> [What you are asked to do]:
Rewrite the stretch of the Big 3 bailout post that begins at the words "They arrive to" and stops after "think so too.", replacing "House Financial Services Committee" with "House Appropriations Committee".

─── Passage given ───

Big 3 Bailout

Today, the Big 3 automakers arrive back in Washington with their hats in one hand, and the other hand outstretched, palm up, for free money. This time they arrived in their own hybrid vehicles, as opposed to their corporate jets. Not a good PR move on their part, that first time.

They arrive to ask for $34 billion dollars, in front of the House Financial Services Committee and the Senate Banking Committee.

I’ve already indicated that I believe a Big 3 bailout is a very bad idea. And 61% of Americans think so too.

Fiscally speaking — not politically speaking — it is a very bad idea. Here’s why, via a supporting example:
Sales of Chrysler vehicles are down 50%; GM vehicle sales are down about 40% and FoMoCo vehicle sales are down 30%. Capitalism and the free market say that Americans want “foreign” products more than “domestic” products (though that’s a topic for an entirely separate blog post). The consumers have voted with the feet and their checkbooks; they want cars from an automaker invested in a diversity of automobiles, from small and frugal, to mid-sized to large; pickups, SUVs, cars, wagons, crossovers. The vehicles must be reliable, they must be reasonably priced, they must be well styled, they must incorporate the latest technology. And any automaker must be lighter, mobile, ready to re-tool for current and coming trends.

But is it the individual autoworker responsible for the plight of the Big 3, or is it the management of the Big 3? Let’s consider, as an example, GM’s former vehicle plant near Fremont, Fornicalia:

The General Motors vehicle assembly plant in Warm Springs, which opened in 1962, was that region’s largest employer. The plant was shut down due to inefficiency and a host of other problematic issues, not to mention high absenteeism. It was then known as one of the worst assembly plants in the auto industry.

In 1984 that GM plant was sold to Toyota, with the agreement that GM would market Toyota vehicles under a GM badge, and the joint-venture auto assembly plant was called NUMMI. This resulted in the Geo and Chevrolet Prizm (a re-badged Toyota Corolla). As of this month, the NUMMI plant produces the Toyota Corolla compact car, Toyota Tacoma pickup truck, the Toyota Matrix hatchback, and the Pontiac Vibe hatchback.

─── Data records ───

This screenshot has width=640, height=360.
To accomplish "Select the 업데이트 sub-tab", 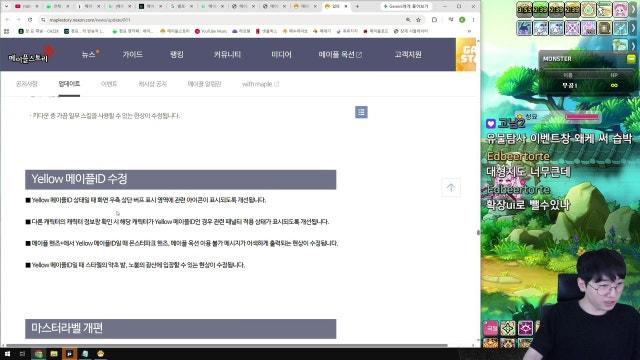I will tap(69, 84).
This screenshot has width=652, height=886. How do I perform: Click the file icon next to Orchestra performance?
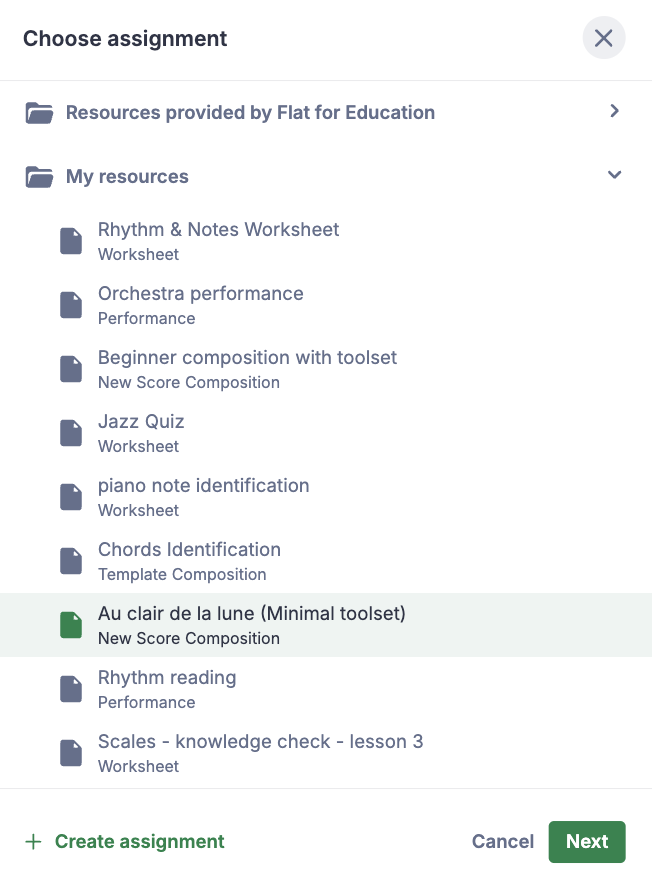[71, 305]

───
─── Data records ───

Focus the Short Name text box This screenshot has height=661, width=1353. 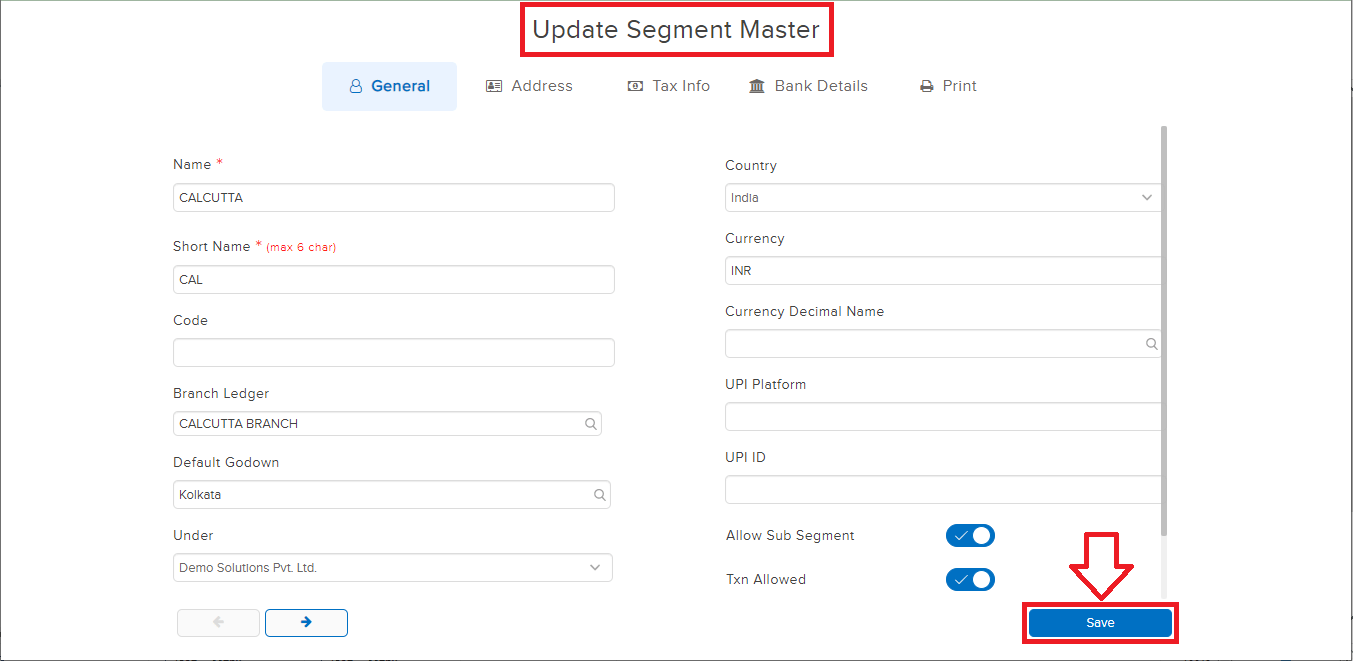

───

> [The result]:
They arrive to ask for $34 billion dollars, in front of the House Appropriations Committee and the Senate Banking Committee.

I’ve already indicated that I believe a Big 3 bailout is a very bad idea. And 61% of Americans think so too.